Politically, Democrats and political independents are much more supportive of Palestinian statehood than are Republicans. Republicans have typically more closely aligned themselves with the Israeli side of the conflict than have Democrats.


Egypt's U.S. Image

The Obama team reportedly navigated many complicated diplomatic issues in selecting Cairo as the site for Thursday's important speech. While considerable thought was put into the reaction the location would generate among Muslims, the American audience must have been factored in as well. In fact, Obama selected perhaps the most appealing Muslim venue possible for his speech, in terms of American attitudes toward different Muslim countries.

In Gallup's February World Affairs survey, 59% of Americans said they have a favorable view of Egypt. This was nearly as high as the percentage viewing Israel favorably (63%), placing it near the top-ranking countries measured in the 2009 survey. Egypt's ratings were much higher than those of other predominantly Muslim countries from the 2009 survey, including Saudi Arabia (31%), Iraq (28%), Afghanistan (19%), the Palestinian Authority (15%), and Iran (12%).


Gallup polling in February of previous years found a majority of Americans viewing Indonesia favorably (57% in 2005), as well as Turkey (53% in 2007) and Jordan (51% in 2007). However, much lower favorable scores were seen for Libya (22% in 2006) and Syria (21% in 2007).

Bottom Line

President Obama's speech in Cairo comes at a time when many Americans may think he has set some impossible foreign policy goals for his administration. Most Americans believe the Muslim world views the United States unfavorably, and thus, Americans may be skeptical that he can transform those attitudes. They also have also seen enough failures and setbacks in negotiations between Israel and the Palestinians over the past decade that they are, perhaps, jaded about the chances peace will ever come about. However, Americans generally support the two-state solution Obama will be advancing over the coming months, and they may feel encouraged by the image of an American president being welcomed in the heart of the Arab world, and in one of the few Arab or Muslim countries Americans largely admire.

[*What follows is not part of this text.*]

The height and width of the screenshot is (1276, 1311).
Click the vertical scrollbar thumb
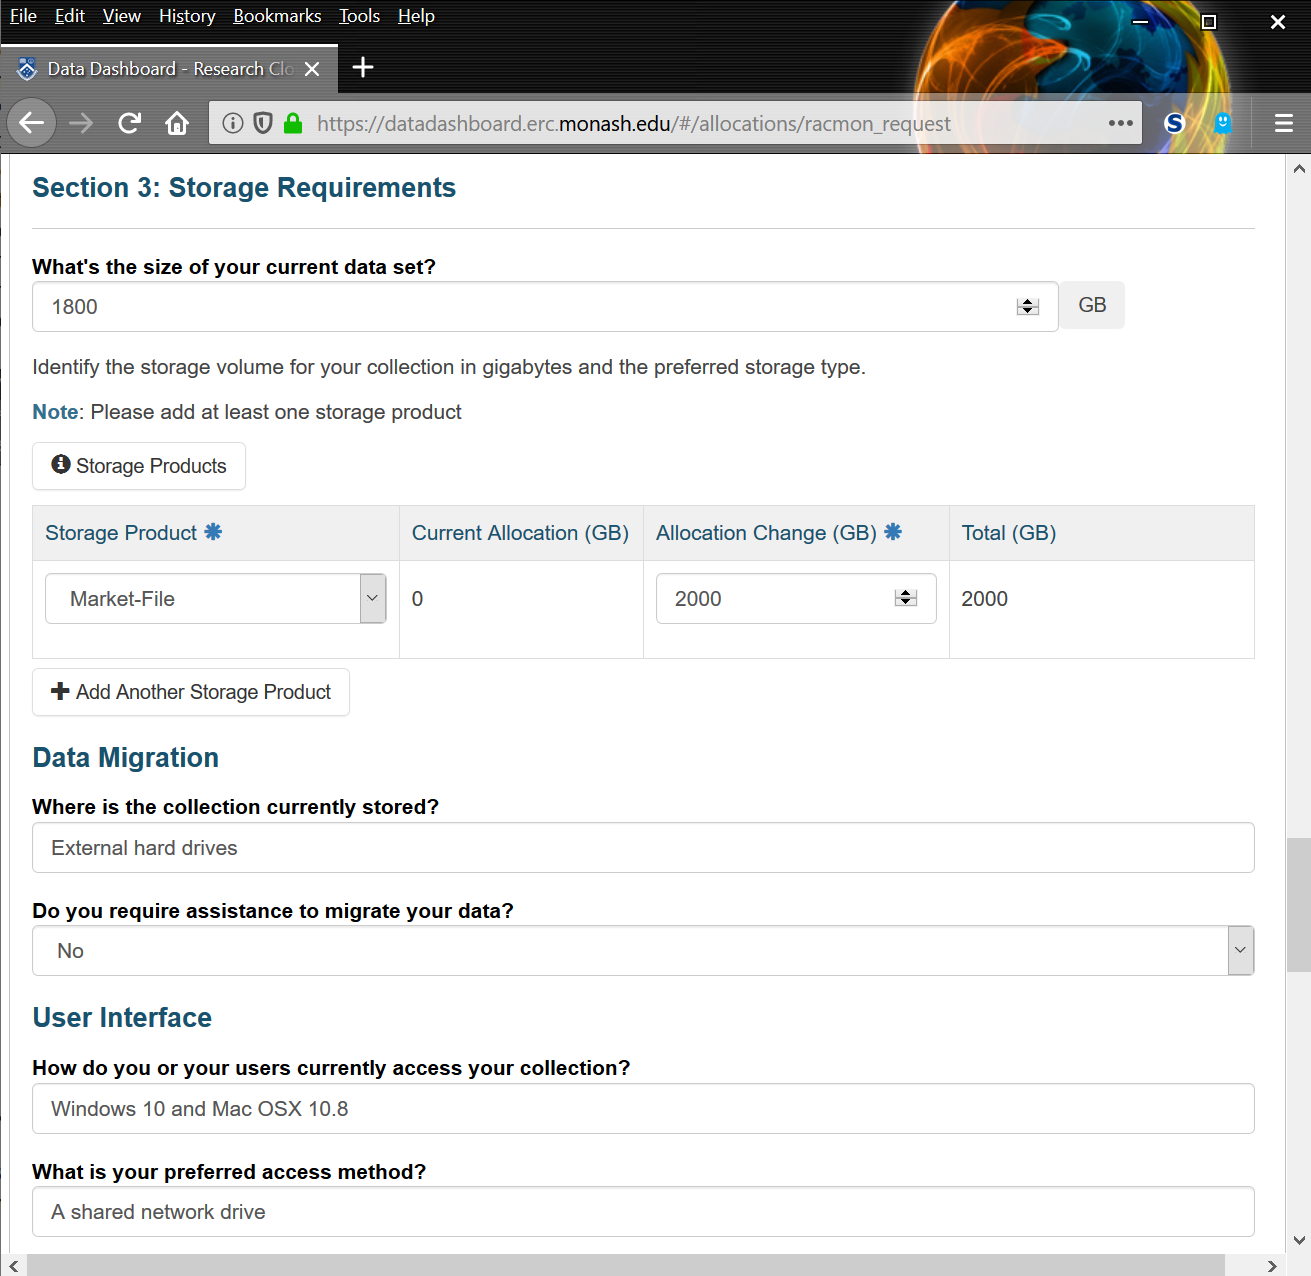point(1298,904)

More generally, a majority of Americans just prior to the speech said they approved of the job Obama is doing of handling the situation in the Middle East. This rating was taken after his recent White House meetings with Netanyahu and Abbas, in which he called on Israel to halt the construction of new settlements on the West Bank. The challenge for Obama will be maintaining public support for his efforts if Arab-Israeli peace proves elusive, or if he is perceived as being too tough on Israel -- a country Americans are generally sympathetic to in the Mideast conflict.


Survey Methods

The latest results are based on telephone interviews with 1,015 national adults, aged 18 and older, conducted May 29-31, 2009. For results based on the total sample of national adults, one can say with 95% confidence that the maximum margin of sampling error is ±3 percentage points.

Interviews are conducted with respondents on land-line telephones (for respondents with a land-line telephone) and cellular phones (for respondents who are cell-phone only).

In addition to sampling error, question wording and practical difficulties in conducting surveys can introduce error or bias into the findings of public opinion polls.